Work instructions: Identify each line in the records below that contains the word "pixels", and copy those lines.

(Records of locating words and elements)
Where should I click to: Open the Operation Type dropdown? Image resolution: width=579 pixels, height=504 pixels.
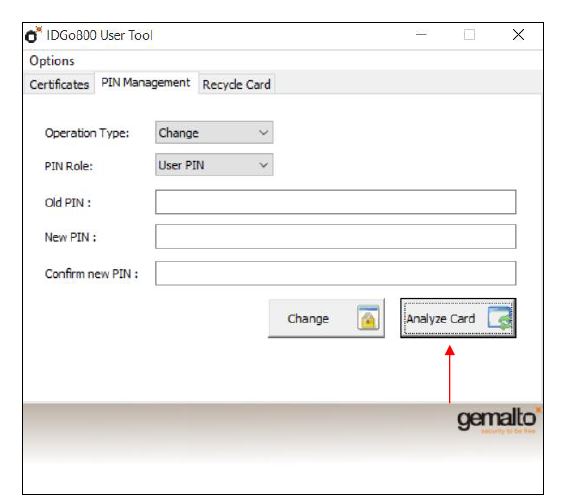(214, 133)
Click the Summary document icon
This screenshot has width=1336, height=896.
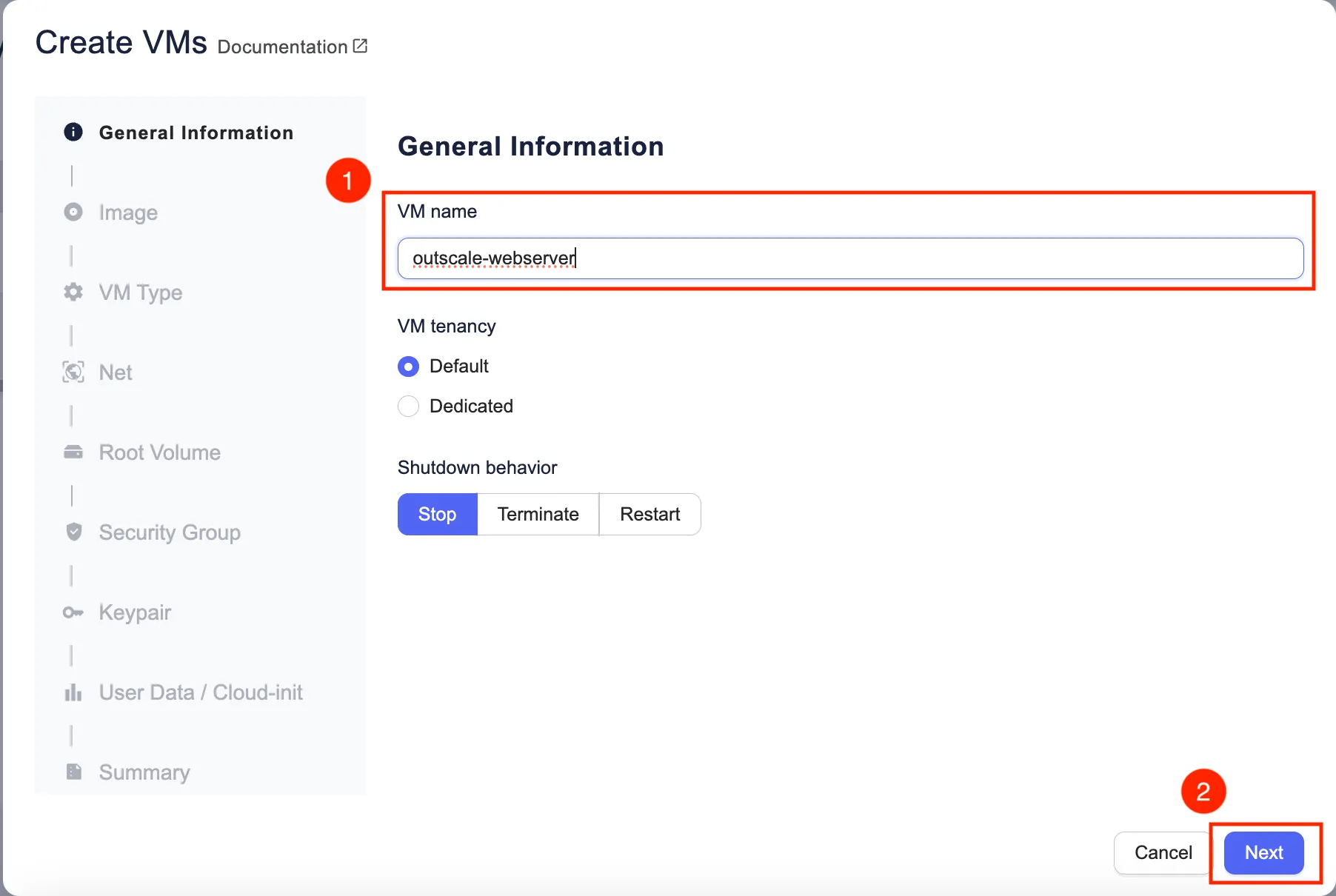pos(73,772)
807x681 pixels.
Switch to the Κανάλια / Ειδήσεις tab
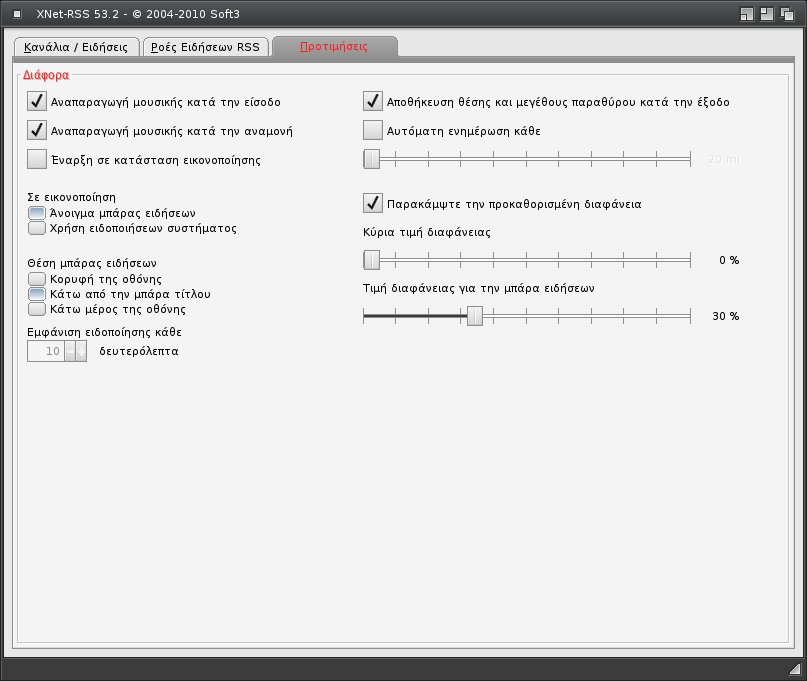(75, 47)
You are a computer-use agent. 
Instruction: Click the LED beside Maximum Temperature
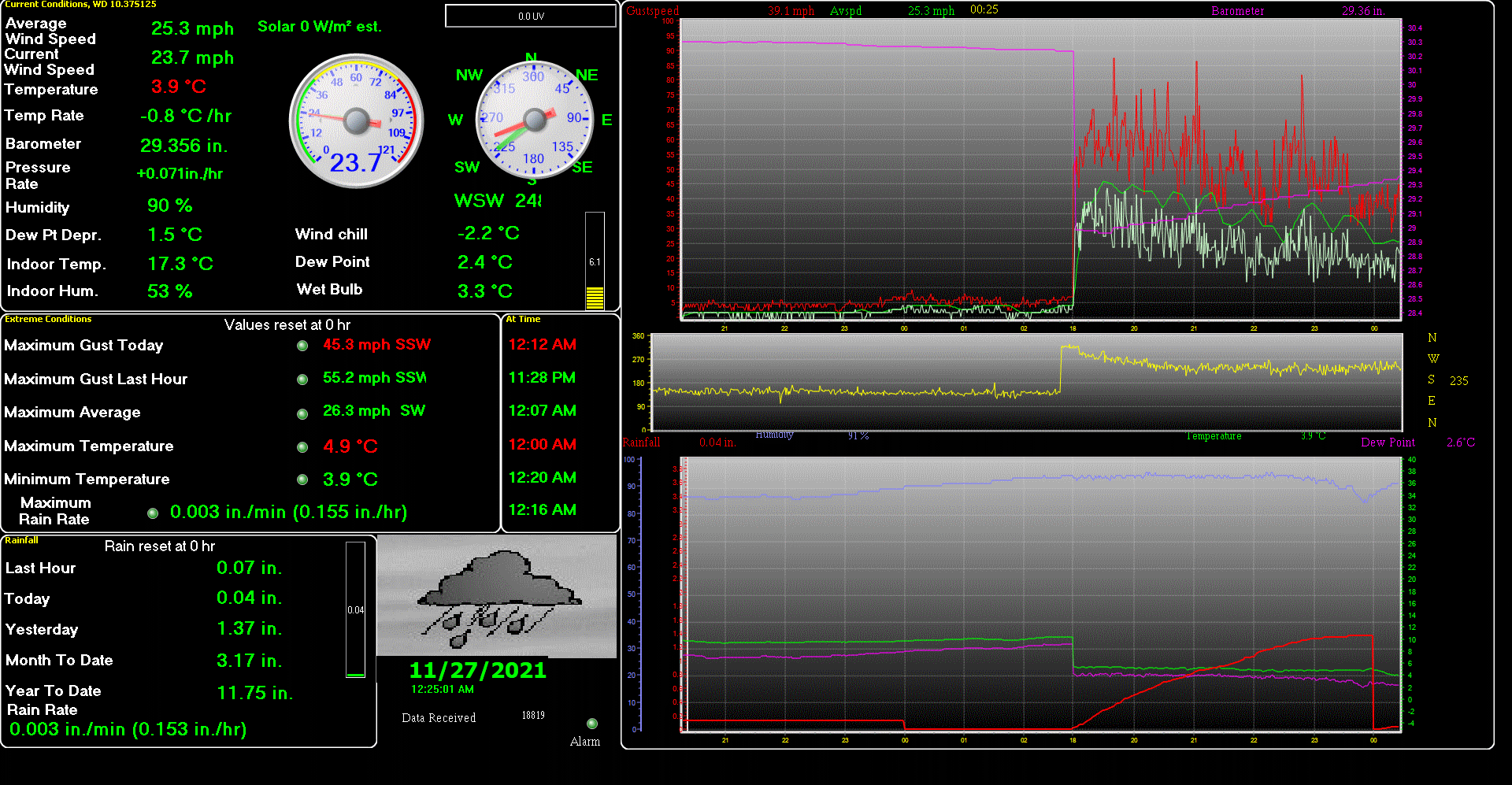pos(302,447)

Result of the exercise:
Where should I click to: Open the Operation Type dropdown? Image resolution: width=579 pixels, height=504 pixels.
807x681 pixels.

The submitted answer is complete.